I can’t help but admire Mrs. Ebbutt’s earnestness—even as I wince at some of her instructions. But I also find her more than just amusing; I think she intentionally slipped in a few “feminist” ideas, in both the books. (A feminist, lest you be distracted by volumes of social commentary, is someone who does not believe women are essentially inferior to or subject to men. And deep down, I don’t think Ebbutt does.)
A good example: at the manuals’ original publishing, the women’s suffrage movement was heating up in the U.K. A more militant group, the Women’s Social and Political Union, was involved in breaking windows, bombing public buildings and burning homes, churches and businesses. There were prison hunger strikes by incarcerated women, and a lot of mixed feelings from the general public.
And still, Ebbutt instructed husbands to not “hesitate to talk politics with your wife. Many men are satisfied to believe that ‘women don’t understand politics.’ Why don’t they? Because they never have a chance to crystallize their beliefs by thrashing out issues of public interest in argument with men who have studied them. Encourage your wife to read and talk of political matters. Never mind if she sees things quite differently from you; let her form her own views and express them.”
And then to wives: “Don’t profess to care nothing about politics. Any man who is worth his salt does care, and many men learn to despise women as a whole because their wives take such an unintelligent attitude.” Also: “Don’t let your husband feel that you are a ‘dear little woman,’ but no good intellectually. If you find yourself getting stale, wake up your brain. Let their be nothing your husband can talk to you about that you will be unable to understand.”

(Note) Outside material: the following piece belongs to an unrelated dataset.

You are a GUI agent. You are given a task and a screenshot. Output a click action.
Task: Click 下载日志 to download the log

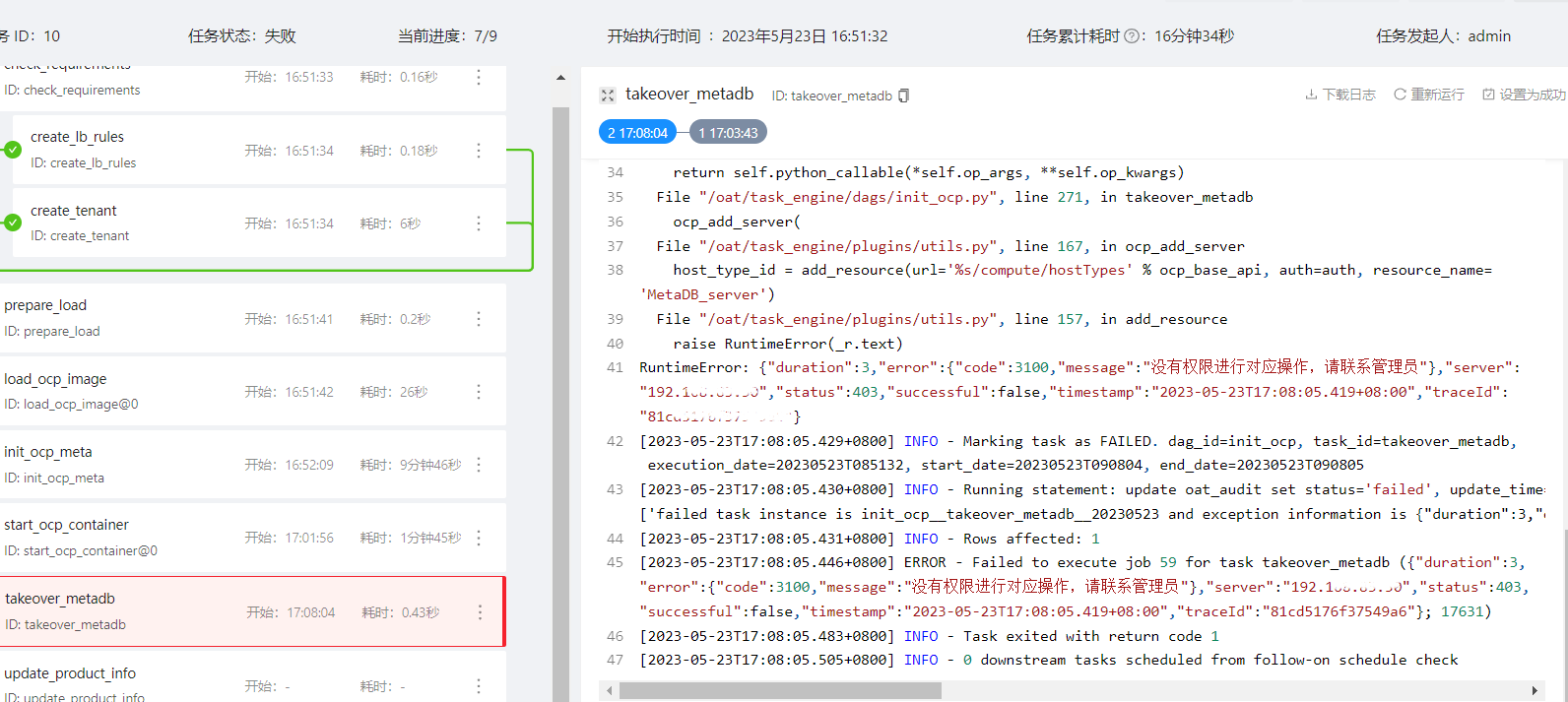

Ebbutt’s ideas are thoughtful, even if they’re constrained by the time period of her writing. And regardless of what they reveal to us about one social class at a certain point in history, there is still wisdom to glean. My man, for instance, could probably benefit from a few of her instructions to wives. Like: “Don’t be afraid of cold meat. A few cookery lessons, or even a good cookery book, with the use of a little intelligence, will make you mistress of delicious ways of serving up ‘left-overs.’”
Unlike Ebbutt, though, I’m free to suggest that he’d benefit from the same advice. Bless her heart.